Política

Eleições 2026

União da oposição pode ampliar, mas não define vitória de Allyson

Prefeito de Mossoró chega a 46% das intenções de voto e mantém liderança isolada, mesmo sem alianças consolidadas ou articulação formal no Estado.

Por Seridoense em 25 de setembro de 2025

Foto: Reprodução/ Redes Sociais

A mais recente pesquisa Exatus mostra que o prefeito de Mossoró, Allyson Bezerra (União Brasil), desponta como favorito ao Governo do Rio Grande do Norte em 2026. O gestor aparece com até 46% das intenções de voto, muito à frente de adversários como o senador Rogério Marinho (PL), que alcança até 27%, o ex-prefeito de Natal Álvaro Dias (Republicanos), com 12%, e o secretário estadual de Fazenda Cadu Xavier (PT), que não ultrapassa 7%.

O levantamento indica que, mesmo sem articulação formal na Assembleia Legislativa, sem alianças partidárias consolidadas e sem agenda sistemática fora de Mossoró, Allyson já larga em posição de vantagem. O relatório da pesquisa sintetiza: “a ausência de alianças não impede a competitividade de Allyson, que já larga em posição de vantagem”.

A tendência, caso não haja composição entre adversários, é de uma eleição com três candidaturas de peso: Rogério Marinho representando a direita bolsonarista, Cadu Xavier como nome da situação governista e Allyson Bezerra buscando se projetar para além de Mossoró. Nesse cenário, um segundo turno torna-se provável, com grande possibilidade de êxito para o prefeito mossoroense caso consiga atrair apoios dos candidatos que não avançarem.

O estudo ainda aponta que o campo governista enfrenta sérias dificuldades. A governadora Fátima Bezerra (PT) possui apenas 23,3% de aprovação, contra 66,6% de desaprovação, o que limita a transferência de votos. Cadu Xavier não passa da casa de um dígito e o vice-governador Walter Alves (MDB), quando incluído, não ultrapassa 4%.

Enquanto isso, Rogério Marinho se mantém entre 25% e 27%, insuficiente para encostar em Allyson, que conserva vantagem de ao menos 12 pontos.

Entre lideranças oposicionistas cresce a defesa de um palanque único. O prefeito de Natal, Paulinho Freire, afirmou publicamente que a oposição não deveria se fragmentar em 2026 e que deveria buscar convergência em torno de um nome — seja Rogério, Allyson ou Álvaro. A ideia é que a união ampliaria a margem de vitória e fortaleceria o enfrentamento contra a base governista.

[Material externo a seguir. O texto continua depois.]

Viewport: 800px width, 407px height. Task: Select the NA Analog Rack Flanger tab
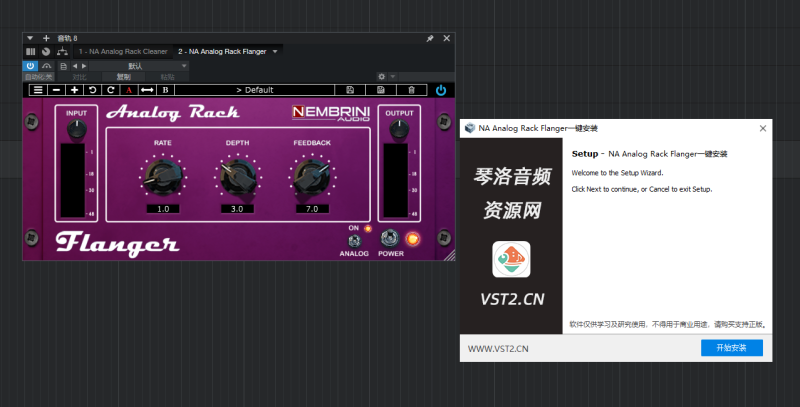point(223,51)
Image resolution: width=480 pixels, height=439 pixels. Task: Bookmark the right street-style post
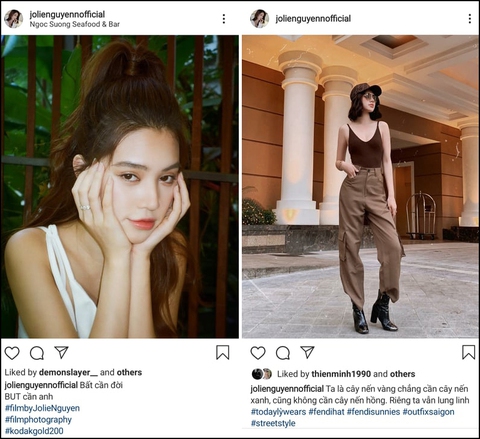[468, 352]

Ainda assim, a Exatus conclui que a união da oposição não é pré-requisito para a competitividade de Allyson, embora pudesse ampliar sua vantagem. Se o pleito mantiver múltiplas candidaturas no primeiro turno, o prefeito de Mossoró chega como favorito para avançar e aparece com grandes chances de vitória no segundo turno.

A pesquisa ouviu 2.029 eleitores entre os dias 18 e 21 de setembro, distribuídos proporcionalmente por todas as regiões do Estado, considerando variáveis de sexo, idade, escolaridade e renda. A margem de erro é de 2,19 pontos percentuais, para mais ou para menos, e o nível de confiança é de 95%.